[Data extracted from a collection]

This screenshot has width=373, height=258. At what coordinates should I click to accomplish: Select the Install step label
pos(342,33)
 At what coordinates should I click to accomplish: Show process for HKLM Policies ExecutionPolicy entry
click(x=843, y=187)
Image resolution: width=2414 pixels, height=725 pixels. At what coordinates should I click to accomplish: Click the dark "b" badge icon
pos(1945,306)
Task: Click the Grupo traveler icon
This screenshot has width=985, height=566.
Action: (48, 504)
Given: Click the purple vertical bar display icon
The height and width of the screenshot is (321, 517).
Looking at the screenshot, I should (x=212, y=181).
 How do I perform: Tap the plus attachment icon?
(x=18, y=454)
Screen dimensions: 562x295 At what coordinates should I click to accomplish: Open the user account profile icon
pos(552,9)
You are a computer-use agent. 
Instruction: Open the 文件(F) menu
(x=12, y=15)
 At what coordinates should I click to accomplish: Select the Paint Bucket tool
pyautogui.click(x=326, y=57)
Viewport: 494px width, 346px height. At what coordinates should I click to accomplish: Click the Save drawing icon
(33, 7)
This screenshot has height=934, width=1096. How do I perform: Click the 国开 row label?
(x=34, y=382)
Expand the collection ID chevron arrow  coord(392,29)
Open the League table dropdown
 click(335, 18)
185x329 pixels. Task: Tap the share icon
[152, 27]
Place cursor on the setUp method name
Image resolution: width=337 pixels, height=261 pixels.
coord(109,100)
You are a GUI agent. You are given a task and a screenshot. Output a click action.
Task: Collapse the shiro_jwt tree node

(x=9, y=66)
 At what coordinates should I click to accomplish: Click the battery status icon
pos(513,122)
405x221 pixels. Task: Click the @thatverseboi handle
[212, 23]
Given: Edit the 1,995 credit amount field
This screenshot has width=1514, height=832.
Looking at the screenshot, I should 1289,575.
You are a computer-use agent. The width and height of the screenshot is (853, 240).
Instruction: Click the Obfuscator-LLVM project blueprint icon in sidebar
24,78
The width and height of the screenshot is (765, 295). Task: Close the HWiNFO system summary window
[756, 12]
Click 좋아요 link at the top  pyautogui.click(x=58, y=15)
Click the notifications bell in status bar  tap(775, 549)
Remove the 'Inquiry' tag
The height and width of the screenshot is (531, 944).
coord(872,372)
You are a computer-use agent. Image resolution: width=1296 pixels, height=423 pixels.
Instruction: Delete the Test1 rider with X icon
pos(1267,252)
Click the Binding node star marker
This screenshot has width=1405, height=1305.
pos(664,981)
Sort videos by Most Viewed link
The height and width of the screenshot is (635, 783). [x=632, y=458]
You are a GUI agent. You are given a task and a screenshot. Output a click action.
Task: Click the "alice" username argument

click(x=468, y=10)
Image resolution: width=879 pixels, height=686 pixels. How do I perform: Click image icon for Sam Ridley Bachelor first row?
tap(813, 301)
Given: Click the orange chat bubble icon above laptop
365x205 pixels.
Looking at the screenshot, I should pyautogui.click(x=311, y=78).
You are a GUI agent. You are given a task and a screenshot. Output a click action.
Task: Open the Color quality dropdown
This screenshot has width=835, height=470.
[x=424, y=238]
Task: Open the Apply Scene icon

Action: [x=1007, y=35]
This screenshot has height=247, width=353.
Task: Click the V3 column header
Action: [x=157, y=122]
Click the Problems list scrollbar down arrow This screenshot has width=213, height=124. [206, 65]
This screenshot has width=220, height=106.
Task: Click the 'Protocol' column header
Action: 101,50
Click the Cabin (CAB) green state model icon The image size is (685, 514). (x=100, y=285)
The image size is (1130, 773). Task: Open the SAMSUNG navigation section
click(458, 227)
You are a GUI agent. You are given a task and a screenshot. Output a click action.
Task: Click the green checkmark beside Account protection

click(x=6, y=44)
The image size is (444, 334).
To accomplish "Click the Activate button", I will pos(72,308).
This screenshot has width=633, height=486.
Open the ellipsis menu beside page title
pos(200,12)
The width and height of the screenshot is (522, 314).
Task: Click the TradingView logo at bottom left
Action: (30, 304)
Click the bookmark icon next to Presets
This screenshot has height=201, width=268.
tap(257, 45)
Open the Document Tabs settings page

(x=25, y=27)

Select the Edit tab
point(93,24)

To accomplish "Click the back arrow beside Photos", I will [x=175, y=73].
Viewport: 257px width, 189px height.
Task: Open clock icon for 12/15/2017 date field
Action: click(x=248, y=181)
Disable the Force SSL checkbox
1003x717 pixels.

• Problem:
Above are the records; print exactly the lines from the line with "Task: Collapse the shiro_jwt tree node" to the line with "Click the Cabin", including both, and nothing else.

• Task solution:
Task: Collapse the shiro_jwt tree node

(x=9, y=66)
 At what coordinates should I click to accomplish: Click the battery status icon
pos(513,122)
405x221 pixels. Task: Click the @thatverseboi handle
[212, 23]
Given: Edit the 1,995 credit amount field
This screenshot has width=1514, height=832.
Looking at the screenshot, I should 1289,575.
You are a computer-use agent. The width and height of the screenshot is (853, 240).
Instruction: Click the Obfuscator-LLVM project blueprint icon in sidebar
24,78
The width and height of the screenshot is (765, 295). Task: Close the HWiNFO system summary window
[756, 12]
Click 좋아요 link at the top  pyautogui.click(x=58, y=15)
Click the notifications bell in status bar  tap(775, 549)
Remove the 'Inquiry' tag
The height and width of the screenshot is (531, 944).
coord(872,372)
You are a computer-use agent. Image resolution: width=1296 pixels, height=423 pixels.
Instruction: Delete the Test1 rider with X icon
pos(1267,252)
Click the Binding node star marker
This screenshot has width=1405, height=1305.
pos(664,981)
Sort videos by Most Viewed link
The height and width of the screenshot is (635, 783). [x=632, y=458]
You are a GUI agent. You are given a task and a screenshot. Output a click action.
Task: Click the "alice" username argument

click(x=468, y=10)
Image resolution: width=879 pixels, height=686 pixels. How do I perform: Click image icon for Sam Ridley Bachelor first row?
tap(813, 301)
Given: Click the orange chat bubble icon above laptop
365x205 pixels.
Looking at the screenshot, I should pyautogui.click(x=311, y=78).
You are a GUI agent. You are given a task and a screenshot. Output a click action.
Task: Open the Color quality dropdown
This screenshot has width=835, height=470.
[x=424, y=238]
Task: Open the Apply Scene icon

Action: [x=1007, y=35]
This screenshot has height=247, width=353.
Task: Click the V3 column header
Action: [x=157, y=122]
Click the Problems list scrollbar down arrow This screenshot has width=213, height=124. [206, 65]
This screenshot has width=220, height=106.
Task: Click the 'Protocol' column header
Action: 101,50
Click the Cabin (CAB) green state model icon The image size is (685, 514). (x=100, y=285)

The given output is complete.